Через месяц она снова понесла. И этого ребенка сохранила. Так появилась на свет моя дочь. Рута.
Внучка убийцы и его жертвы.
Девочка с такой гремучей смесью кровей, что у меня не вызвал удивления ее взрывчатый, как заряд динамита, характер.
Но еще до рождения Руты разыгрались события, снова резко повернувшие мою жизнь. И не в лучшую сторону.
К тому времени рухнула карьера коменданта города майора Таратуты, и я лишился единственного влиятельного покровителя. Зато быстро пошел в гору его питомец и лютый недруг Алоизас, чью судьбу он некогда решил в одну минуту на моих глазах. Алоизас, встав на ноги и набрав силу, не забыл того унижения, каким были куплены его спасение и нынешняя карьера, безжалостно и подло расправлялся со всеми, кого злой рок привел в кабинет коменданта города.
Он уничтожил Григория Ивановича.
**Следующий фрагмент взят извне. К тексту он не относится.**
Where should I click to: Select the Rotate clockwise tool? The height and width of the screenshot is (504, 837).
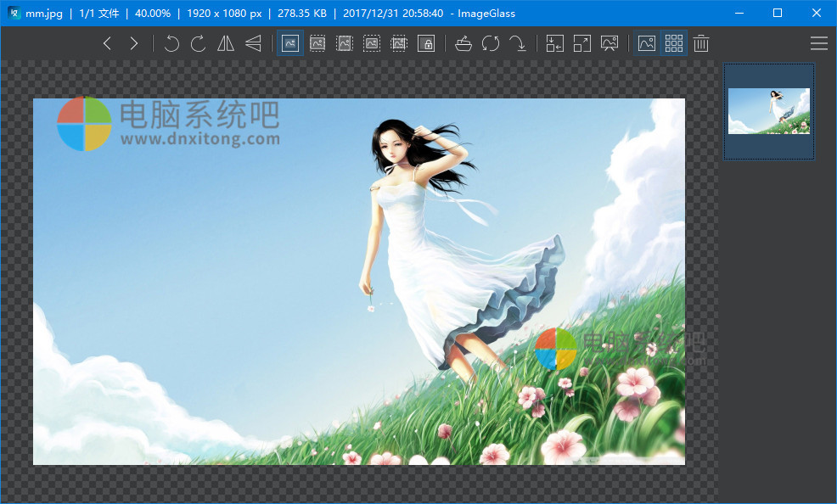[199, 42]
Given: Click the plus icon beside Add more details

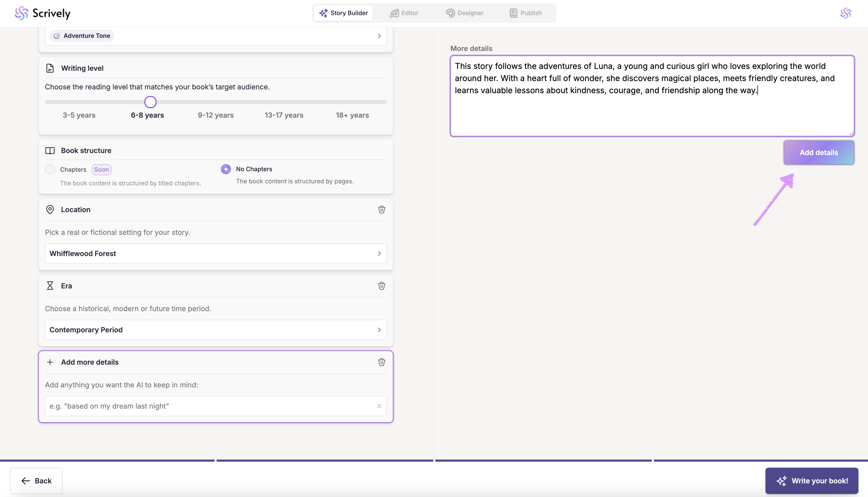Looking at the screenshot, I should (x=50, y=362).
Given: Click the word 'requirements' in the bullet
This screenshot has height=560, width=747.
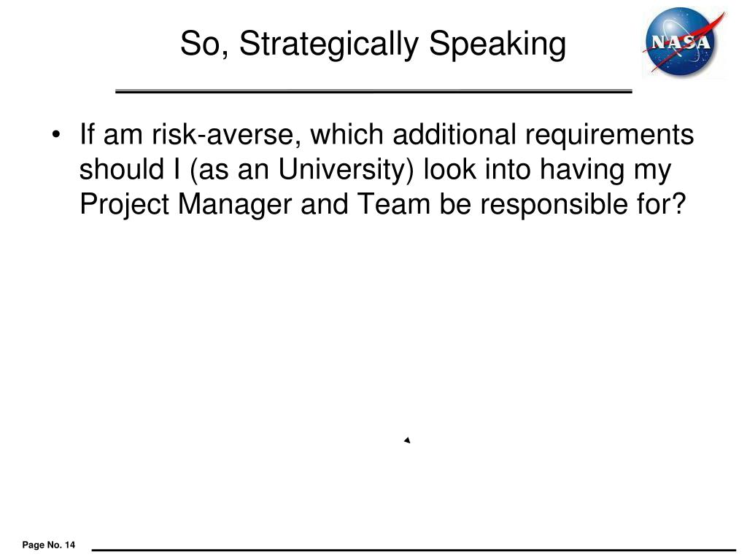Looking at the screenshot, I should coord(609,135).
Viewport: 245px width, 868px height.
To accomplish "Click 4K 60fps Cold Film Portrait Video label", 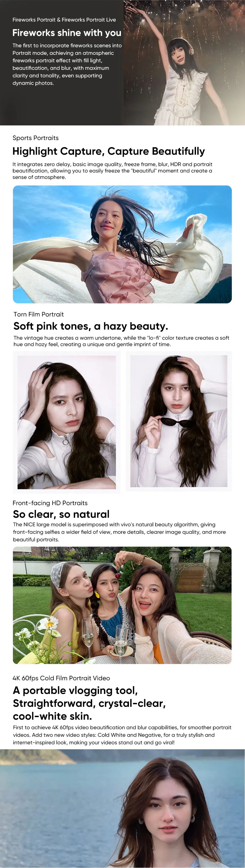I will [x=61, y=678].
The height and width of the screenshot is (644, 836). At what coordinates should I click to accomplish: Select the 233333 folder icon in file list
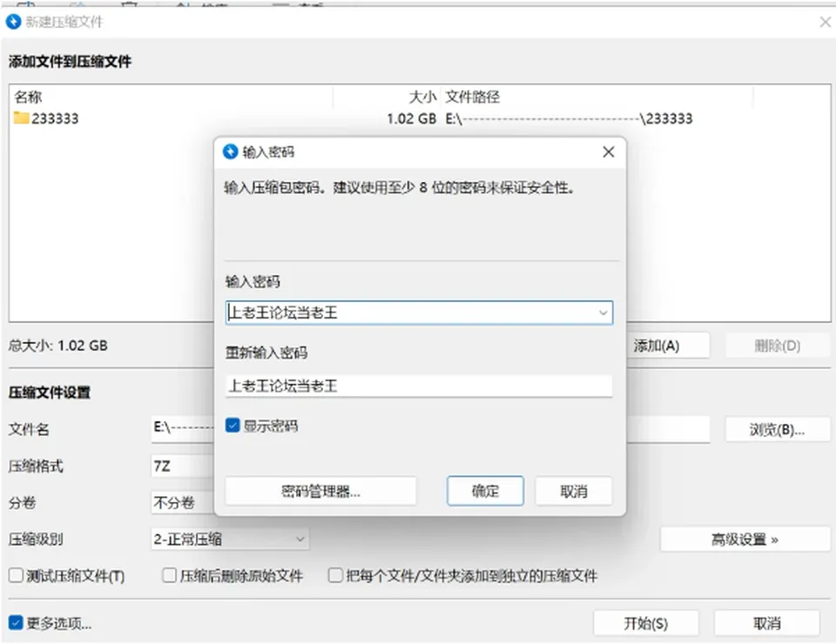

И комсомольских работников, которых пригласил в комендатуру на расправу с Алоизасом майор Таратута. Уцелел лишь я один. И я, по своей наивности, уже полагал, что меня минует злобная мстительность нового всемогущего вельможи по той причине, что я был свидетелем случайным и фигурой настолько мизерной и незначительной, что разумней всего было сделать вид, будто он меня и не заметил.
Я недооценил этого оборотня, с такой легкостью отрекшегося тогда от своей матери. Его месть была педантично рассчитана до мелочей. Он не останавливался на полпути и тщательно прикрывал свой тыл. Даже я казался ему опасным. И он смахнул меня. Как сухую крошку хлеба смахивают со стола.
Это было незадолго до смерти Сталина. По всей России бушевала антисемитская кампания, разжигаемая газетами и радио. Все грехи советского государства, все его провалы и недостатки приписывали еврейским козням и евреев изгоняли с работы, предварительно на общих собраниях на потеху толпе поглумившись над ними и заставив каяться в несодеянных поступках. Изгнание с работы — «волчий билет», перед обладателем которого закрывались все двери, и его семья получала перспективу протянуть ноги с голоду, но это было еще далеко не худшим вариантом для еврея. Многих арестовывали, обвинив в диверсиях и сотрудничестве с иностранными разведками. Евреев объявили антипатриотами и космополитами. В любом учреждении, где в штате числился хотя бы один еврей, проводились собрания, на которых этого еврея разоблачали и, вдоволь надругавшись, изгоняли.
В Литве евреям было легче. Здесь весь накал ненависти сосредоточился между литовцами и русскими, преследуемыми были литовцы, ненавидимыми — русские. Евреи оставались как бы в стороне.
Но когда по всей стране началась кампания борьбы с космополитизмом и низкопоклонством перед Западом, то и в Литве решили слегка намять бока своим евреям. Неприязнь к евреям объединила недавних врагов: русских и литовцев.